If its classic and often obscure films you are looking for, try this.

Stranger

Nothing is going to be an “awesome new thing” for everybody. It’s all going to depend on what you’re looking for. You have pretty much nowhere to go if you suddenly decide on Friday night that you want to watch some particular '80s hit. ( Although if you have cable, I bet you can find a selection there - God knows my husband does) But before streaming, I had nowhere to go if I wanted to watch a particular TV series in order. Sure, I could put the 45 discs of The West Wing on my Netflix queue - but I stopped putting series like that in my queue because too often , I would get the discs out of order ( the discs were in order in the list, Netflix shipped the first three available DVD’s- so if Disc One was in the top position on my list but it wasn’t available , they’d go down the list until there was a DVD available- which sometimes ended up being disc 2 or 3.)

I don’t know if they’re in your area, but there’s still a chain of video rental stores: Family Video. There’s a bunch in the suburbs of Chicago, so it isn’t just a rural niche of slow Internet/slow to adopt new tech. :slight_smile:

The ‘by design’ was designed by the studios who basically castrated Netflix when they saw they had the winning design, and cut way back on what was available to Netflix and upped the price for content. This cutting off by the studios causes Netflix to go all in in producing their own content.

From what I’ve read (admittedly, not much), the studios raised their licensing fees for Netflix, Amazon, etc., because those companies became direct competitors in creating original content. I wonder if a new service that promised to stay away from original content would be able to strike a better deal.
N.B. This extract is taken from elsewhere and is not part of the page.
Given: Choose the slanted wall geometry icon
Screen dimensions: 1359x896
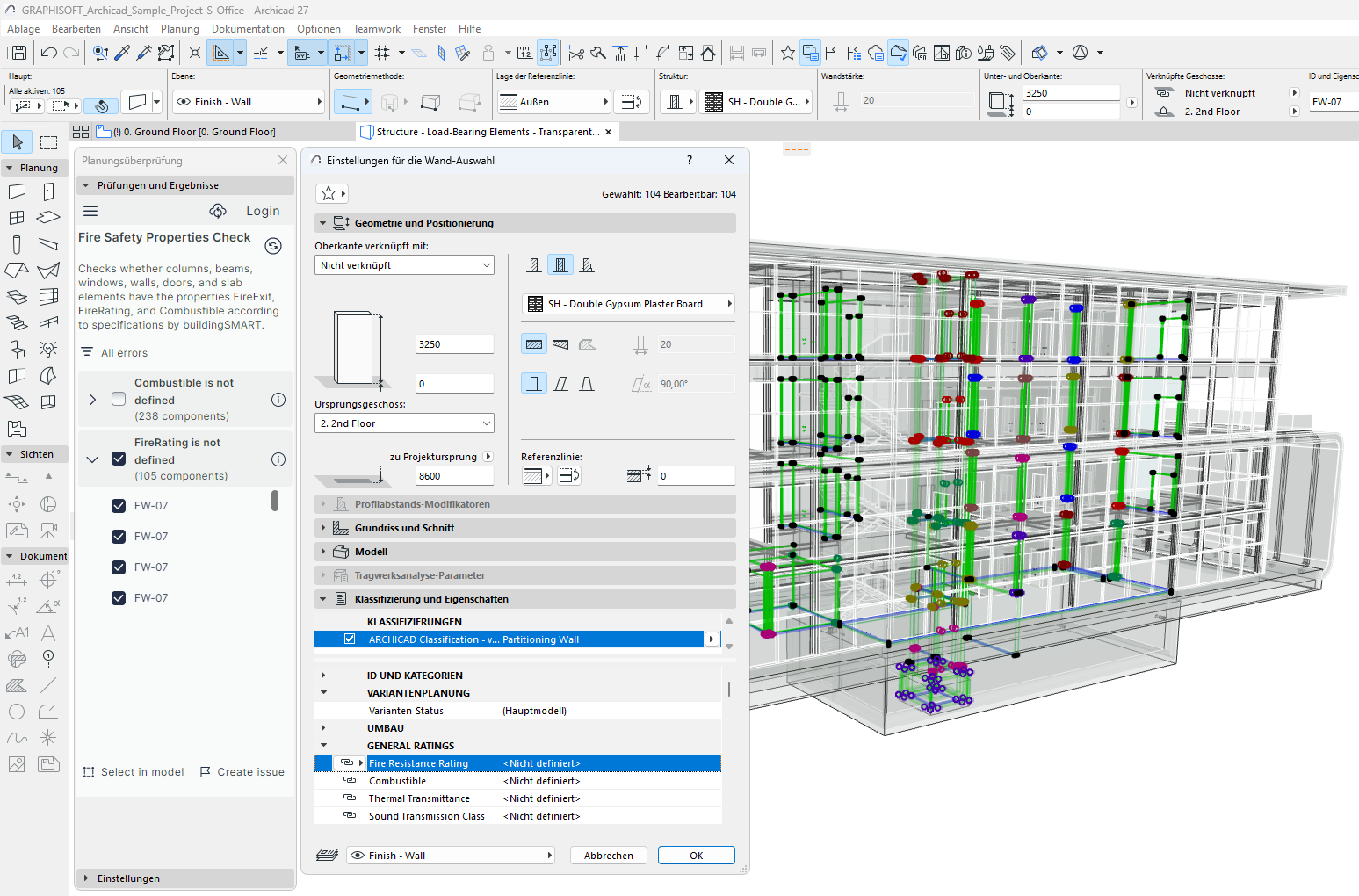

Or – more likely – studios create their own streaming channels to undercut cable PPV offerings.

Either way, there’s an audience out there that Netlix’s streaming service is not serving. Someone will find a way.

Blockbuster’s DVD-by-mail service was so much better than Netflix’s while it was in business. Ironically, while brick-and-mortar Blockbuster stores were famous for having a lame selection (50+ copies of the latest lame movie, zero copies of 2001: A Space Odyssey), their DVD-by-mail service had every film. I never stumped it. And I watch weird movies all the time.

Garuda, an Indonesian low-budget kaiju film? No problem, Blockbuster sent it to your door in 24 hours. Netflix hadn’t even heard of it. (It wasn’t very good, BTW.)

Even Blockbuster’s envelopes were better.